Range to repeat from the listing below: the line containing "Click the 8/8 task progress badge" down to the line containing "This screenshot has height=301, width=253.", both included. Copy it exactly, pictures excluded, and add nothing else.

____________

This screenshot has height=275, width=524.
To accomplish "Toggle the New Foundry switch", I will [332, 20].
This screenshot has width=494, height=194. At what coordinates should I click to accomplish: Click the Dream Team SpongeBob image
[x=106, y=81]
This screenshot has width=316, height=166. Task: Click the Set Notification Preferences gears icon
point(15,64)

____________

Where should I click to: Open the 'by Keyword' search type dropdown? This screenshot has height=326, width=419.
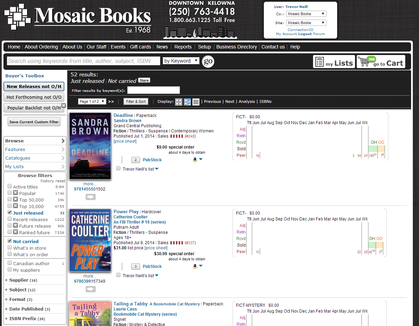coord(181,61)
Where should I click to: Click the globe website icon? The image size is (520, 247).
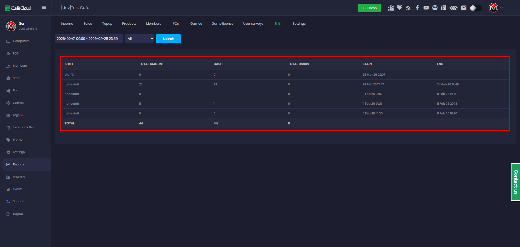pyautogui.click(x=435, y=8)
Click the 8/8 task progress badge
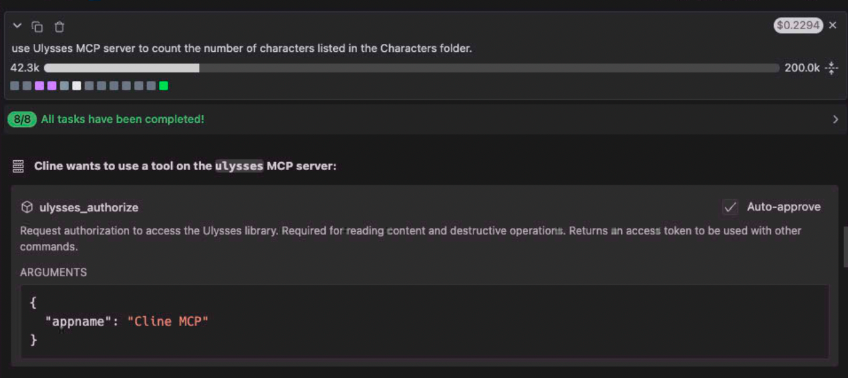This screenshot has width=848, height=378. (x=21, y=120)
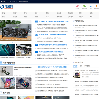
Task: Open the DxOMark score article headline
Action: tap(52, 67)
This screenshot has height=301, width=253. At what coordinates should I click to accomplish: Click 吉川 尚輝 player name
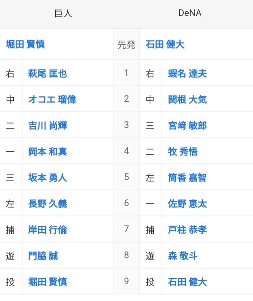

____________

*Output for this exercise*
Click the 8/8 task progress badge
This screenshot has width=848, height=378. (x=21, y=120)
Task: Open the DxOMark score article headline
Action: tap(52, 67)
This screenshot has height=301, width=253. At what coordinates should I click to accomplish: Click 吉川 尚輝 player name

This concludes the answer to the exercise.